Once the line containing "Task: Click the" is found, please copy it and all lines after it through the end of the records, exactly, leaving out pictures.

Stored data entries
*** Begin section ***

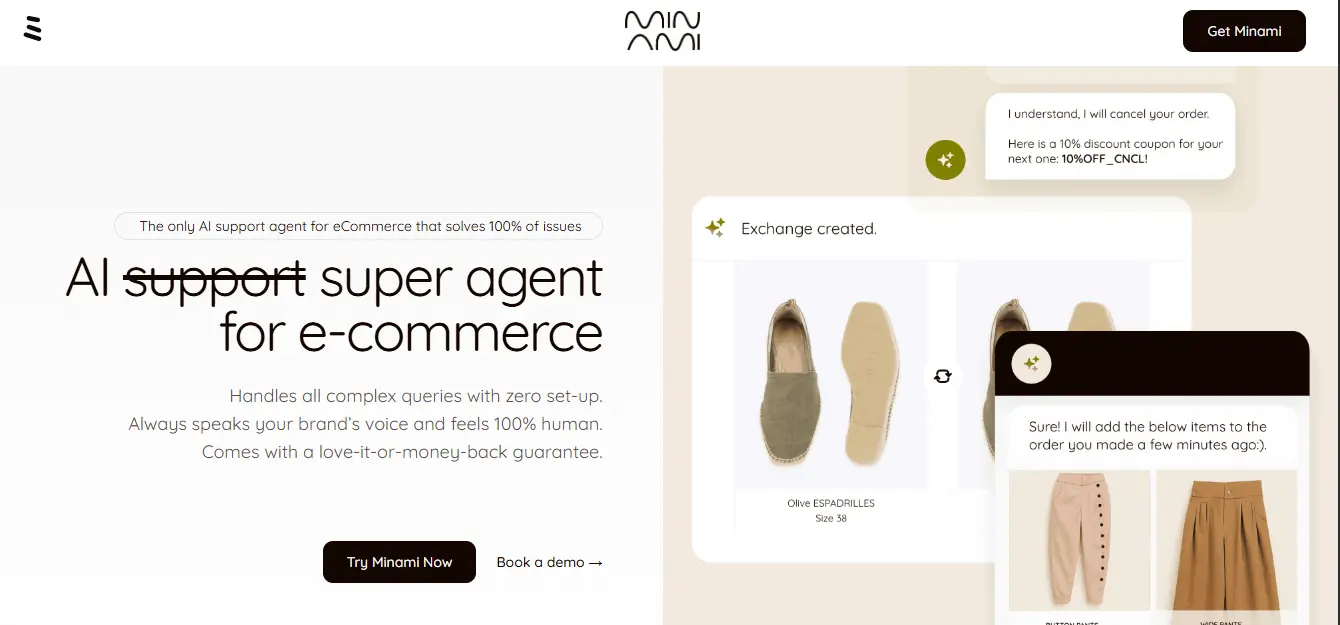Open the hamburger menu icon
Viewport: 1340px width, 625px height.
click(x=33, y=29)
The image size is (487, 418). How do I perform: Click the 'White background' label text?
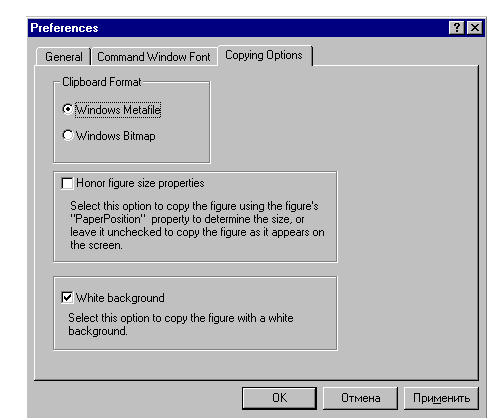120,298
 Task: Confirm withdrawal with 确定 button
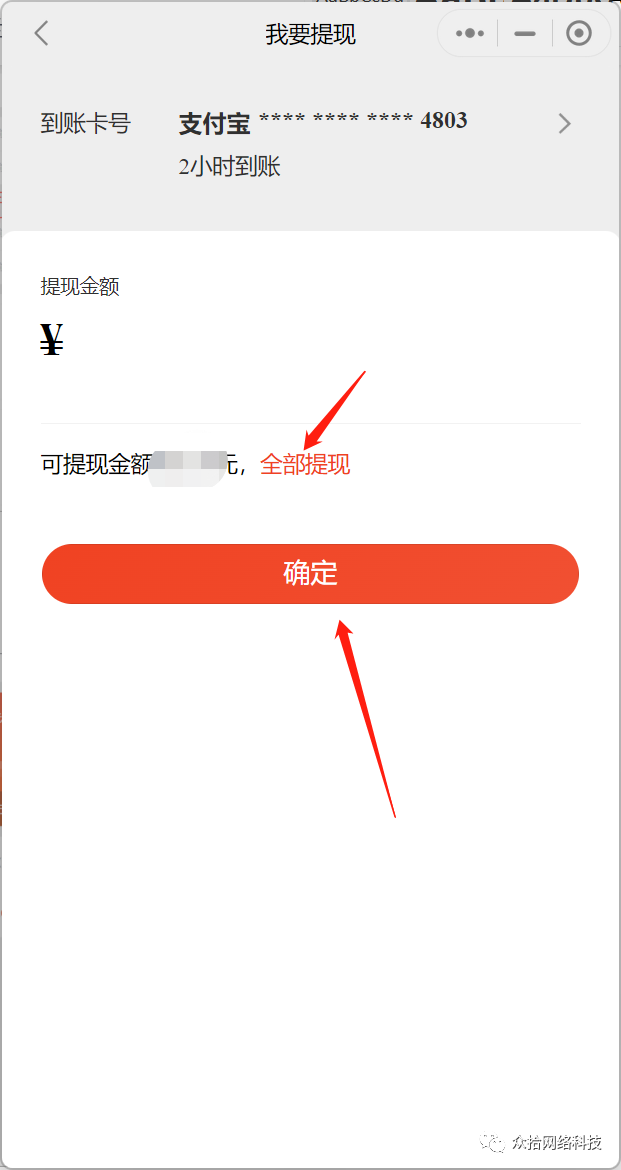[x=310, y=574]
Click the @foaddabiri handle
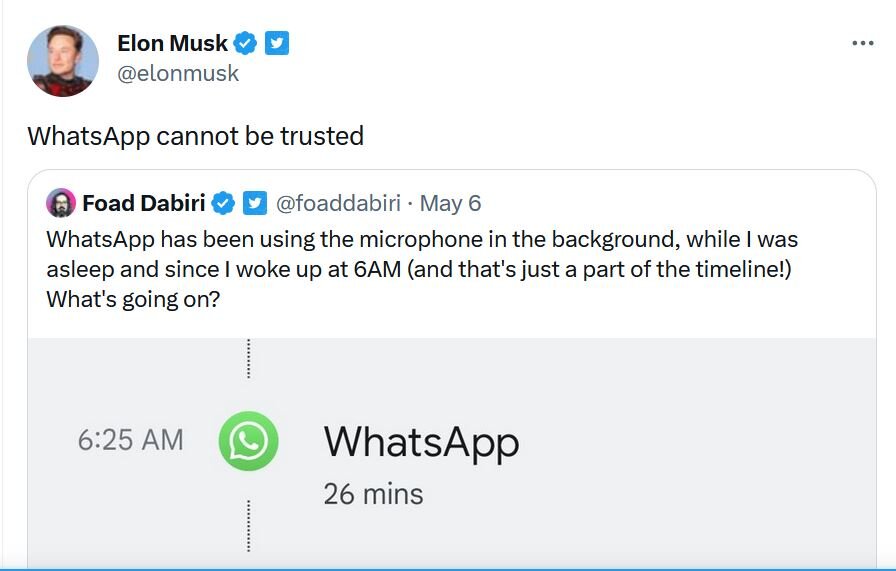The width and height of the screenshot is (896, 571). click(337, 203)
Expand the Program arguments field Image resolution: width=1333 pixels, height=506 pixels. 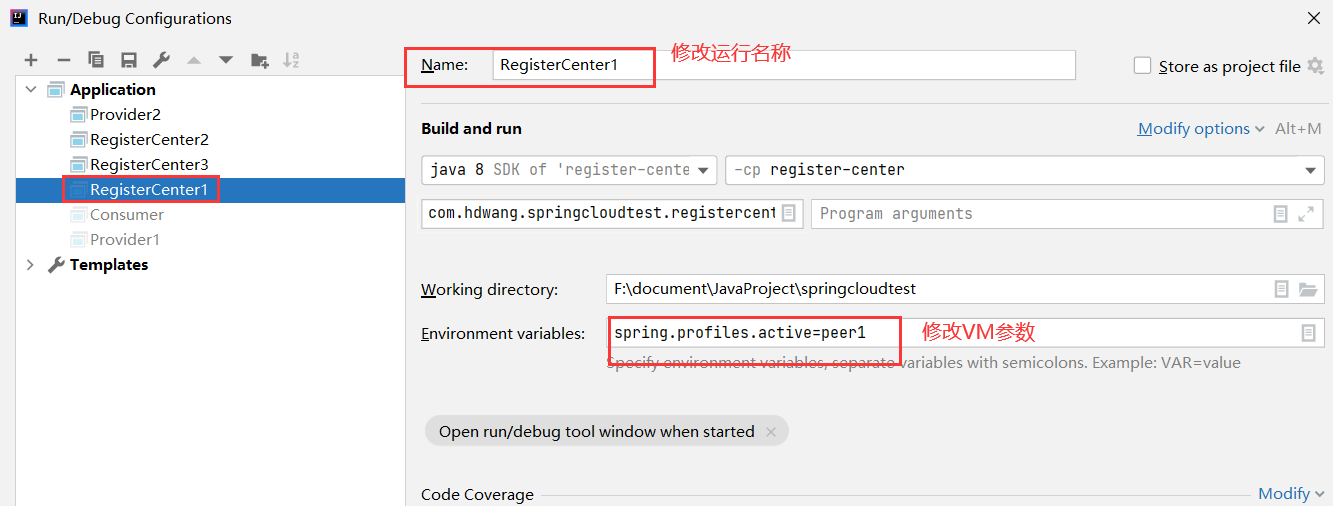pos(1306,214)
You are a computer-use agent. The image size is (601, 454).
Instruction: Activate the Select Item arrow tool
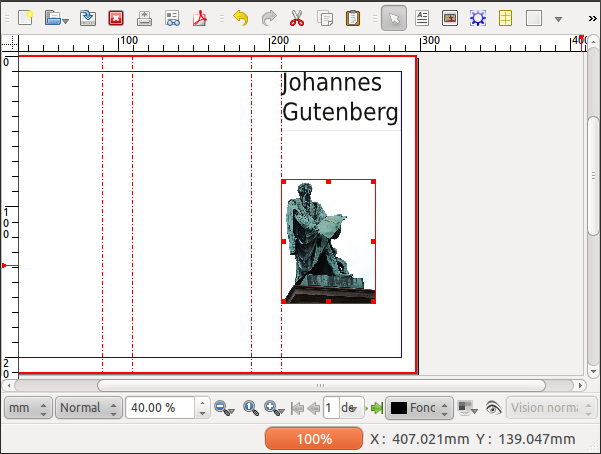(x=393, y=17)
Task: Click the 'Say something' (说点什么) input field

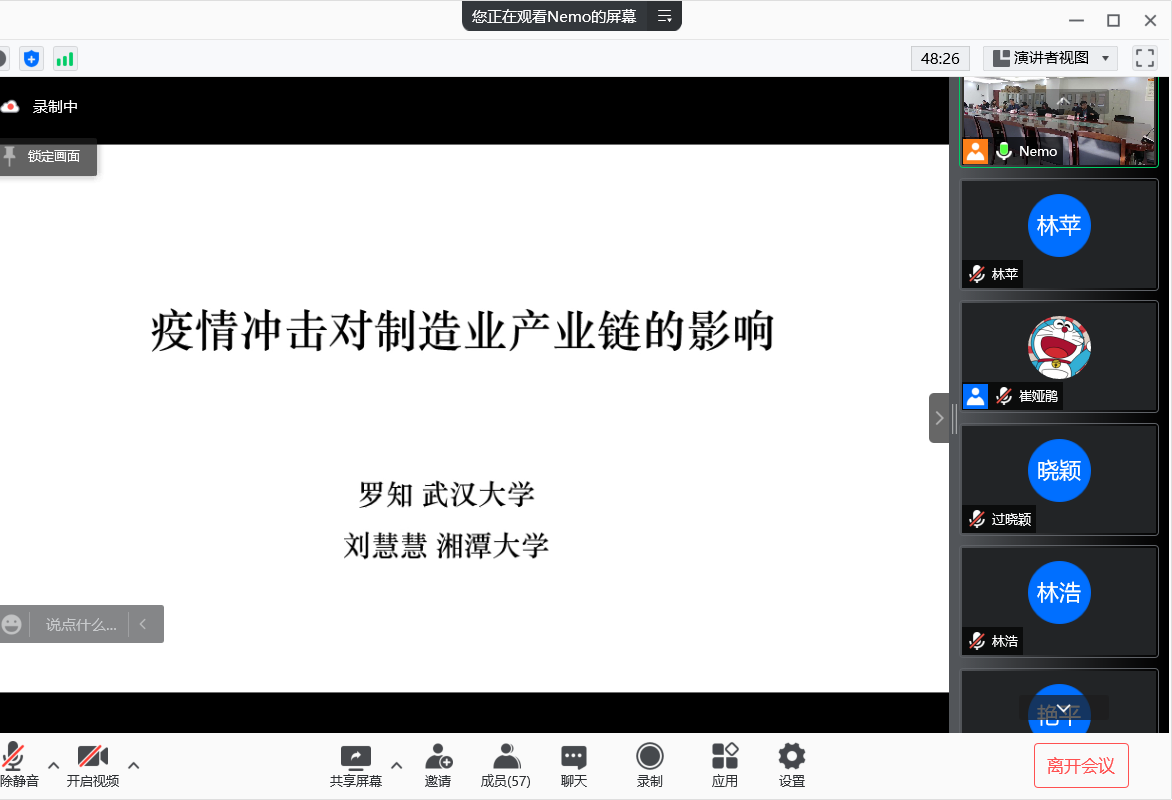Action: pos(80,624)
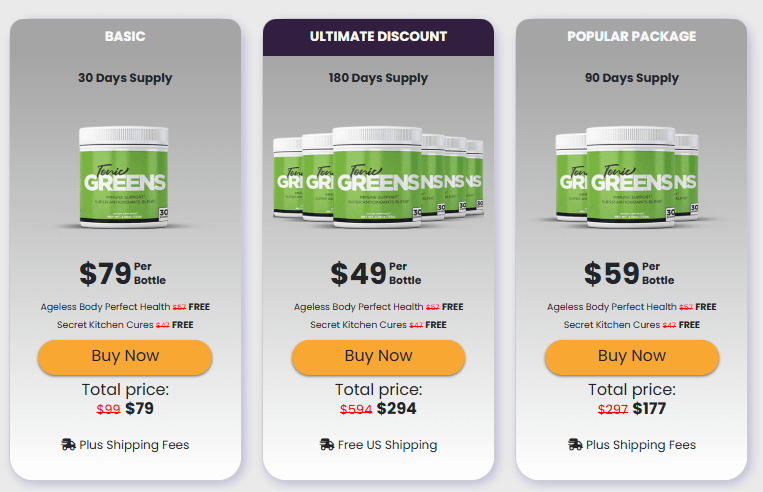Click Buy Now in the Ultimate Discount package
The height and width of the screenshot is (492, 763).
click(379, 357)
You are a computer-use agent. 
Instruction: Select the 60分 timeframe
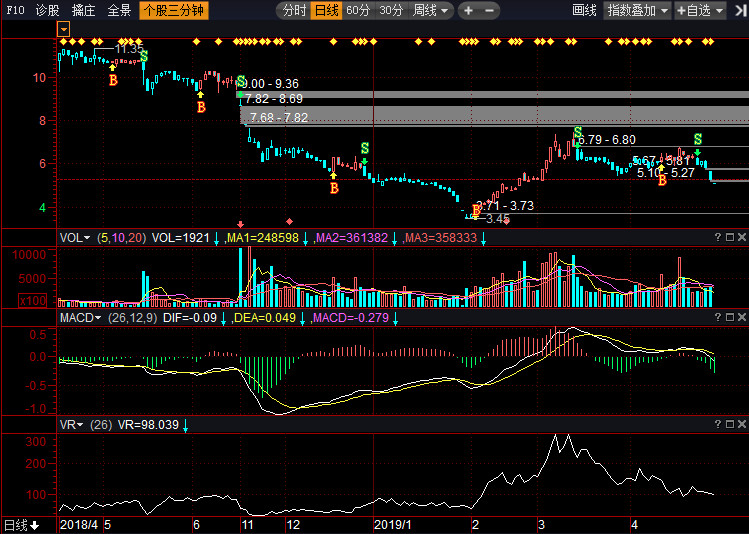(358, 10)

*** End section ***

- _WRITTEN SOLUTION_
Task: Click the 'Say something' (说点什么) input field

Action: pos(80,624)
Click Buy Now in the Ultimate Discount package
The height and width of the screenshot is (492, 763).
click(379, 357)
You are a computer-use agent. 
Instruction: Select the 60分 timeframe
(358, 10)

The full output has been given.